Your objective - With the pictures omitted, output word for word the lines from the one containing "Click the Odessa destination marker" through the end of the records.

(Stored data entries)
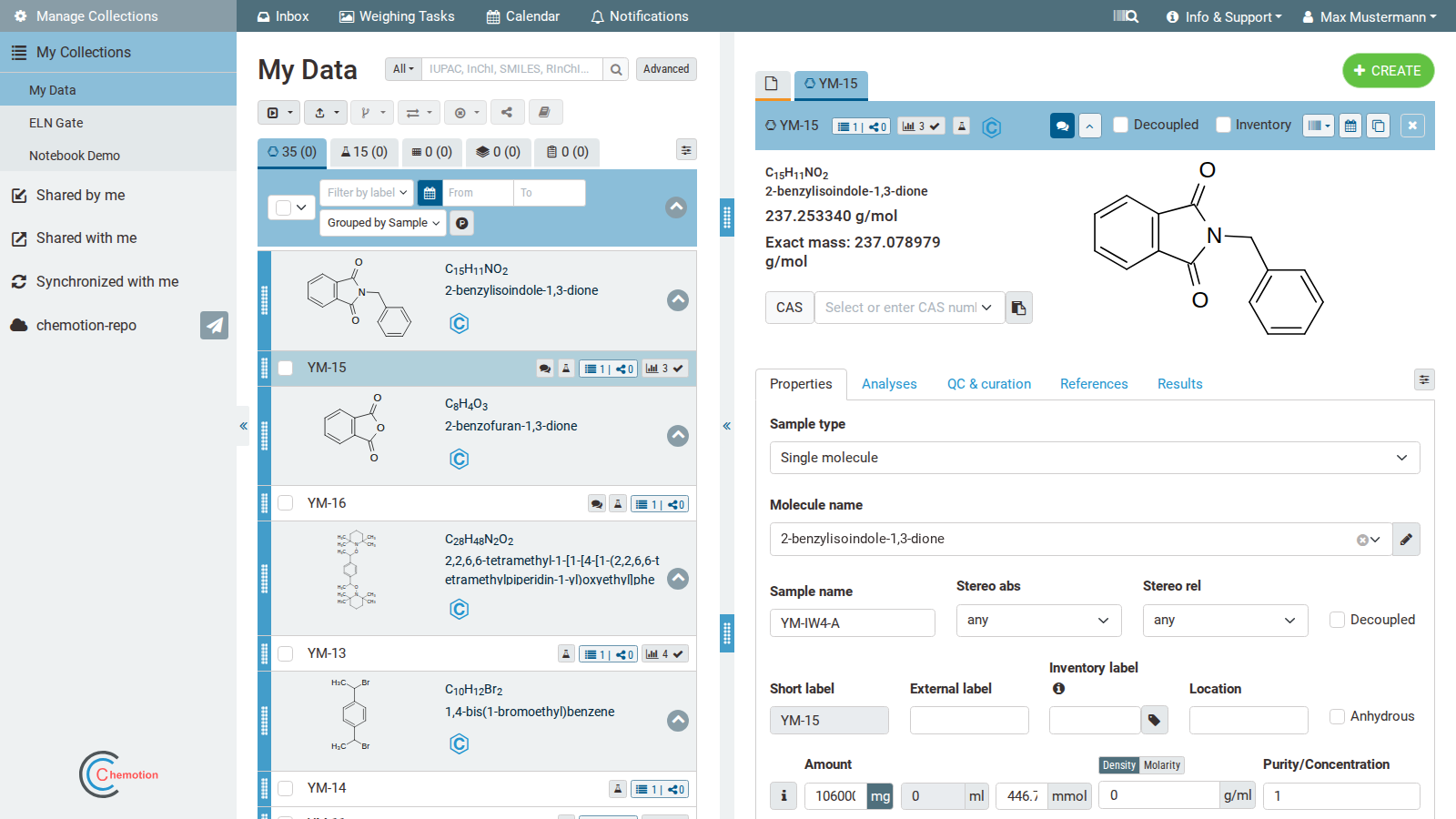Tick the Anhydrous checkbox
Screen dimensions: 1456x819
(1338, 716)
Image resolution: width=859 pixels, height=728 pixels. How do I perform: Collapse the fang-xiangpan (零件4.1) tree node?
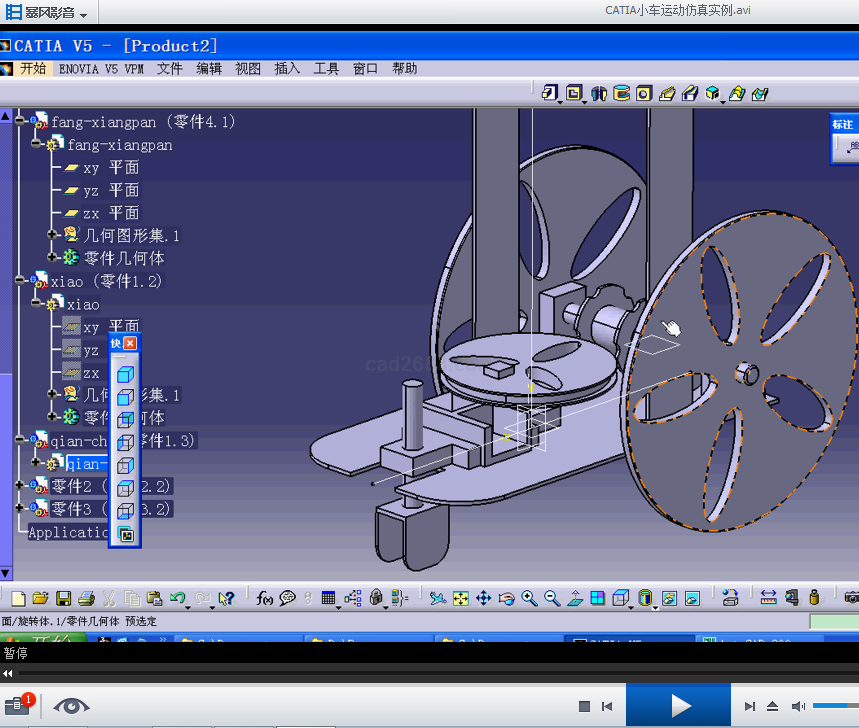pos(21,121)
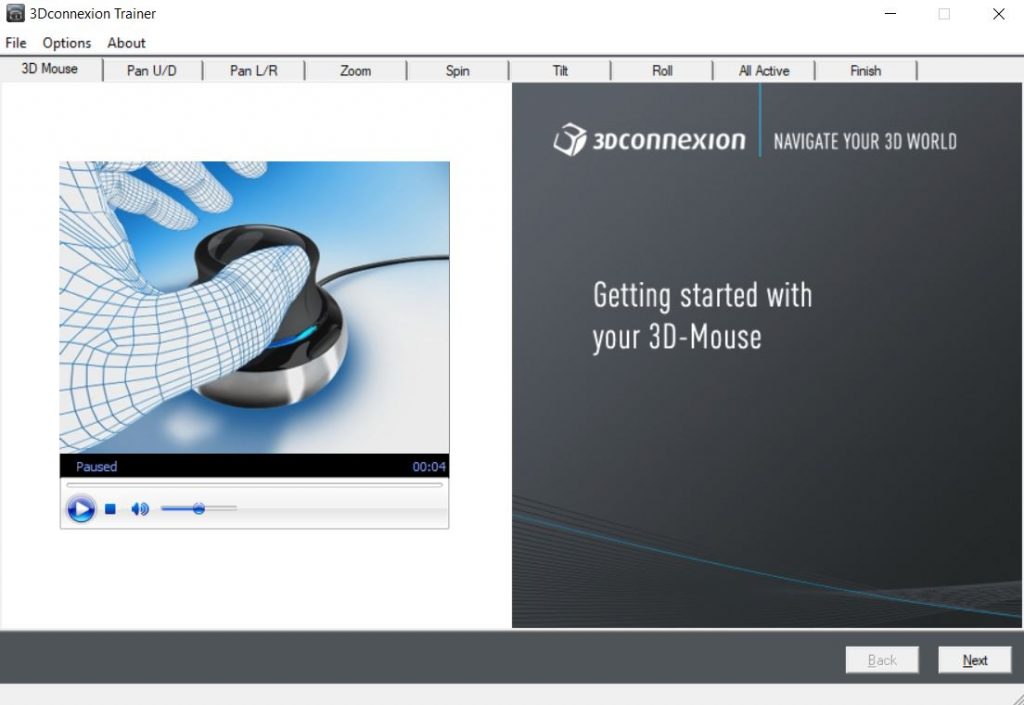
Task: Click the 3Dconnexion logo
Action: point(650,140)
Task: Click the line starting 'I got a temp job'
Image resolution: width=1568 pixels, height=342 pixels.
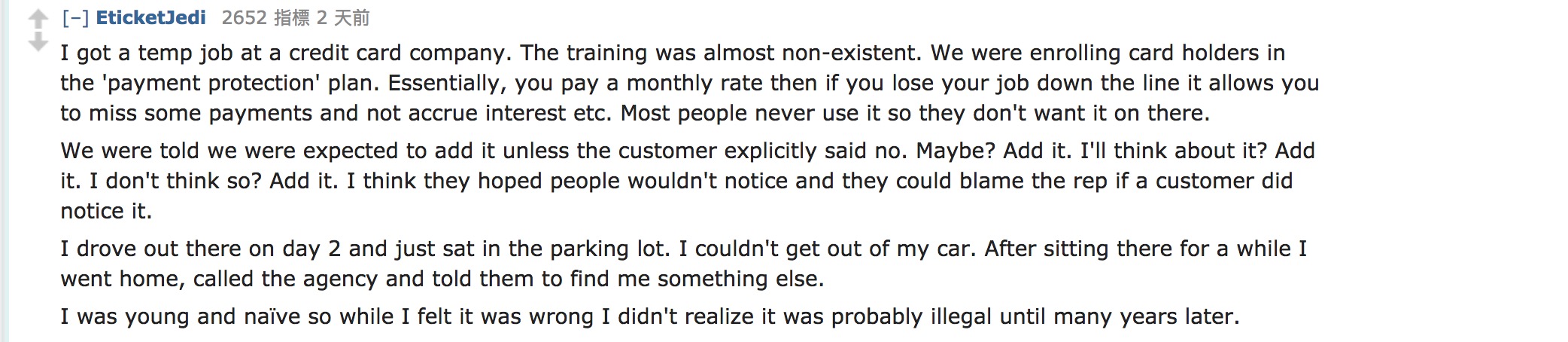Action: [x=673, y=53]
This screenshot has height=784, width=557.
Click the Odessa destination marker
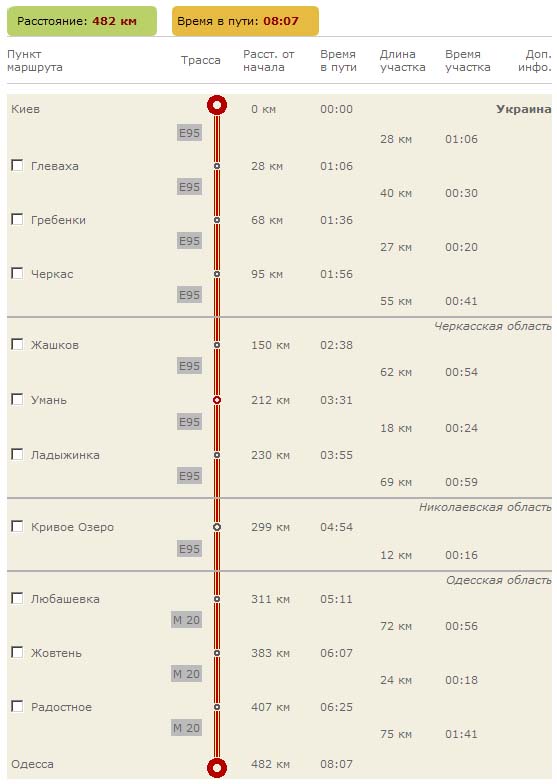[217, 768]
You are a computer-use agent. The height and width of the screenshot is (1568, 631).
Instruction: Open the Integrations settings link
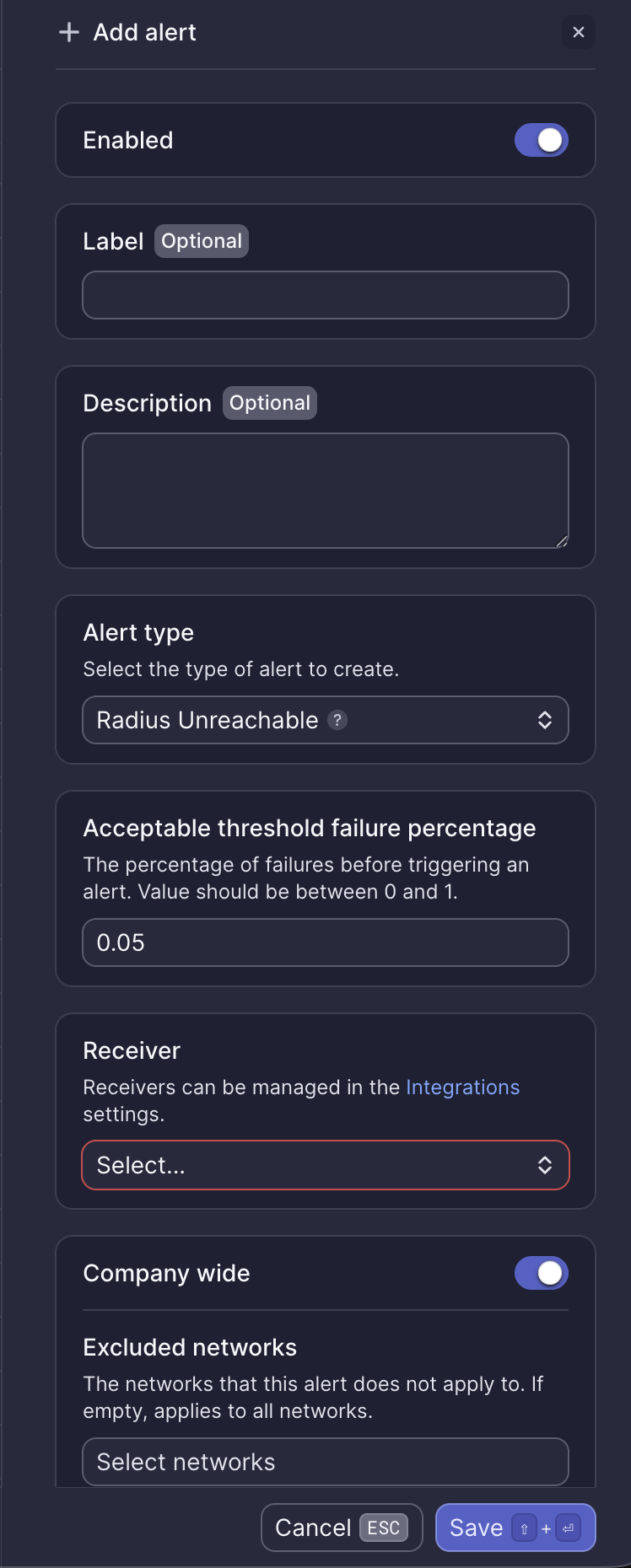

Response below -
Click the Odessa destination marker
[217, 768]
You are a computer-use agent. The height and width of the screenshot is (1568, 631).
Instruction: Open the Integrations settings link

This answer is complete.